Barnes-Hut Simulation

This post is aimed at undergraduate students in mathematics, computer science, or physics. Since Barnes–Hut simulation uses ideas from all three of these fields, I hope that this illustrates the close connections between all three disciplines.

In preparation for a (near) future blog post, I stumbled upon the idea of Barnes–Hut simulation. This simulation technique approximates the solution of an n-body problem with \(\mathcal{O}(n \log n)\) complexity, where the naïve brute-force method is \(\mathcal{O}(n^2)\). This post is concerned with the theoretical and computational aspects of approximating n-body problems through the lens of Newtonian gravity, providing the basis for simple gravitational simulations.
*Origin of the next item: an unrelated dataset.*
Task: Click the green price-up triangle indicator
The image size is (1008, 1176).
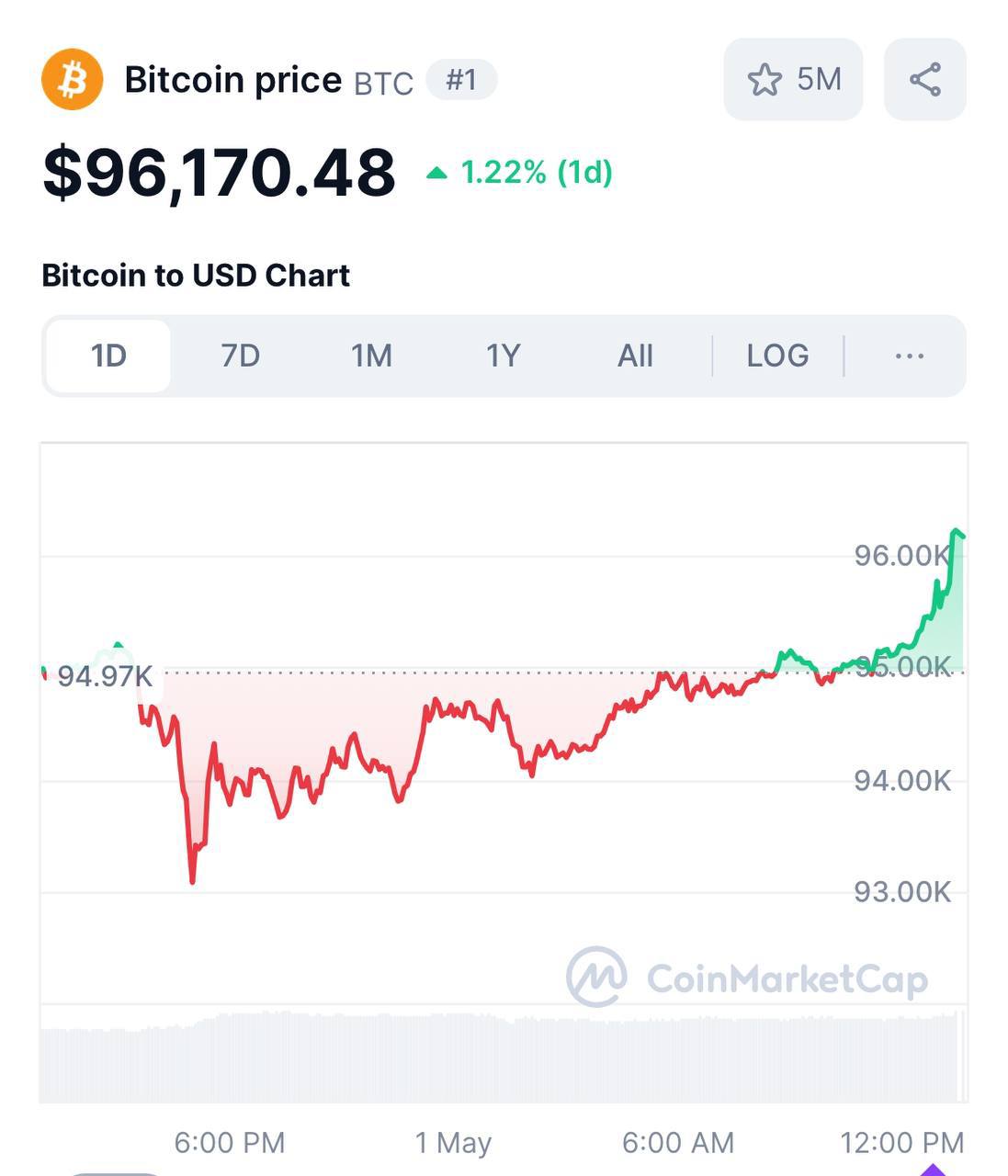Action: (437, 173)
Here is a brief outline of the post. We start by discussing the formulation of n-body problems, briefly establishing connections with Hamiltonian mechanics. Then we discuss Størmer–Verlet methods, which provide a basis for approximating solutions of n-body problems. This motivates quadtrees, an efficient data structure to decompose space, which allows efficient approximations of the acceleration matrix. Afterwards we set up the Barnes–Hut algorithm, and finish with a few example implementations.

Although Barnes–Hut simulations are not without their problems, they offer a strong connection between ODEs, physics, and computation that is underappreciated in undergraduate education. In future blog posts I will use these simulations to motivate other numerical schemes, and as a playground to experiment with SINDy methods and PINNs. Anyhow, let’s get into it!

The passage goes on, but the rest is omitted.